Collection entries
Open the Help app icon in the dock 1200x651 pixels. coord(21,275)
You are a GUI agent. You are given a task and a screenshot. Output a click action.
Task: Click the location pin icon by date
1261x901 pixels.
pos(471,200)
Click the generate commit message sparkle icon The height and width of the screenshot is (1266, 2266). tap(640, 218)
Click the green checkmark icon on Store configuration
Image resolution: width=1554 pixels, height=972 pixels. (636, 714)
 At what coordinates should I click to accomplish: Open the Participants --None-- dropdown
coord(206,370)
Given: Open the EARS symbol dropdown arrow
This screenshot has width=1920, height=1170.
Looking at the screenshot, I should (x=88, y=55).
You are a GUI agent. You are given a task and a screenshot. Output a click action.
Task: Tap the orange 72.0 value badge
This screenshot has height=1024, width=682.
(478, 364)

[What to do]
Rewrite everything from the line containing "At what coordinates" down to the end of the records, swapping "dropdown" for "drop-down menu" and leaving all else untouched.

[Solution to this exercise]
 At what coordinates should I click to accomplish: Open the Participants --None-- drop-down menu
coord(206,370)
Given: Open the EARS symbol drop-down menu arrow
This screenshot has width=1920, height=1170.
Looking at the screenshot, I should (x=88, y=55).
You are a GUI agent. You are given a task and a screenshot. Output a click action.
Task: Tap the orange 72.0 value badge
This screenshot has height=1024, width=682.
(478, 364)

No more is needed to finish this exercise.